Harmony (to Fell Brethren): Believe me, Angel will take care of
everything.
Because that’s what he does!
……
Harmony (re Amanda): Don’t you worry: he will snap her like a pregnant
twig.
……
Fell Brethren: We’ll try an organic cola.
Gunn: I’m not feeling so good.
Angel: First day back from the vacation in hell, you know, I’m not
surprised.
Gunn: You know what the worst thing about that place was? It wasn’t the
basement: at least there, you knew where you stood. Demon was gonna cut
your
heart out and show it to you. No. It was the fake life they gave you
upstairs.
Wife, kids…all the icing on the family cake. But somewhere underneath
it, there
was the nagging certainty that it was all lies. That all the smiles and
the
birthday candles and the homework were just there to hide the horror.
Is that
all we're doing here? Just hiding the horror?
Hamilton: Curing cancer, Mr. Windham-Pryce?
Wesley: Wouldn’t be cost effective. I’m sure we make a lot from cancer.
Hamilton: Yes--the patent-holder is
a client.
Illyria (to Angel): Do you know what you were when I was young? You
were the
muck at our feet. We called you “the ooze that eats itself.” You were
pretty at
night: you sparkled…and you stank. You still stink of it!
Angel (trying to figure out what’s happening): We attacked you.
Illyria: I didn’t give you the chance. That, you learn when you become
a king. You
learn to destroy everything that's not utterly yours. All that matters
is
victory. That's how your reign persists. You're a slave to an insane
construct.
You are moral. A true ruler is as moral as a hurricane: empty but for
the force
of his gale. But you, trapped in the web of the wolf, the ram, the
hart: so
much power here, and you quibble at its price. If you want to win a
war, you
must serve no master but your ambition. You have not lied.

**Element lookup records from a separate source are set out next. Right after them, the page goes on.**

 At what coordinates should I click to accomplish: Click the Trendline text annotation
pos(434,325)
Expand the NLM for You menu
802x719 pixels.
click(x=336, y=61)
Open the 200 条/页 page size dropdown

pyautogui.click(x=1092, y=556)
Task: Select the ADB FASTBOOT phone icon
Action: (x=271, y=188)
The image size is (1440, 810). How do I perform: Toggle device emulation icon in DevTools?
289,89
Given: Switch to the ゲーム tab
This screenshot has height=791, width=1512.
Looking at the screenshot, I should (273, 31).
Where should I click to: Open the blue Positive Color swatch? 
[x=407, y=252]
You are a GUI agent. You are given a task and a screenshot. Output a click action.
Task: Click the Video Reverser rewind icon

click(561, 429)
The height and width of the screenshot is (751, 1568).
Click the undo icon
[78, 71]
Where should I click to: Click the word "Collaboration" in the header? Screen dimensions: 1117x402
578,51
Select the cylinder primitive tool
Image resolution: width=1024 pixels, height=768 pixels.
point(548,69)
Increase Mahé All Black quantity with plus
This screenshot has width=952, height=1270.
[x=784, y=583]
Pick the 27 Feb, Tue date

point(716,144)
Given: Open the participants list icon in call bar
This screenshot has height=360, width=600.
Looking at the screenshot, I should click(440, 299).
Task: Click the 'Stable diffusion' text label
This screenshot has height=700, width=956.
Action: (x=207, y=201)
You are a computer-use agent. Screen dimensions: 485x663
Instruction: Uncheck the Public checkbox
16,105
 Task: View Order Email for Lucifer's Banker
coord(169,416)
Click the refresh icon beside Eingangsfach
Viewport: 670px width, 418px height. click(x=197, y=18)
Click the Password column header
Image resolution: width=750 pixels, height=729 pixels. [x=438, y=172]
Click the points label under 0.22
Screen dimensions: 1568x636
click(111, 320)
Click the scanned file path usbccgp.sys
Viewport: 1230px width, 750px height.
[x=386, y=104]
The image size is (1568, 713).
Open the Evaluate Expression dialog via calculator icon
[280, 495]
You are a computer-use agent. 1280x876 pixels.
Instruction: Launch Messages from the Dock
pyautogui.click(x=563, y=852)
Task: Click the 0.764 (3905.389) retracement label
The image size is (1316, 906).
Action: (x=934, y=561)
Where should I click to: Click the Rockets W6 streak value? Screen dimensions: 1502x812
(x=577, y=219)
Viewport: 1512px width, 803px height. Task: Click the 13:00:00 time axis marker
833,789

My undoing
is beyond
you, your people. Something is broken inside me. My power is too great.
I know
this now, as I know it every time I come to this moment.
Ilyria: Change is constant; yet things remain the same.
Illyria: You ask me to allow you to murder me.
Spike: It’s not murder if you say Yes.
Illyria: You want to take my power…to let me live. But I am
my power! And I would rather be a titanic crater than to be like unto
you!
……
Angel: Illyria, the future can change here. You can choose a different
path.
Illyria: And be nothing.
Angel: And be what you are. Fighting to hold on to what you were…it’s
destroying you.
Angel: Gunn. The baby belongs to the Fell.
Gunn: She hasn’t signed anything. There’s nothing on paper.
Angel (to the Fell Brethren): Gentlemen. (The Fell follow Angel toward
the Conference
Room.)
Gunn: Angel--what are you doing?
Angel: What we’re supposed to: serve our clients.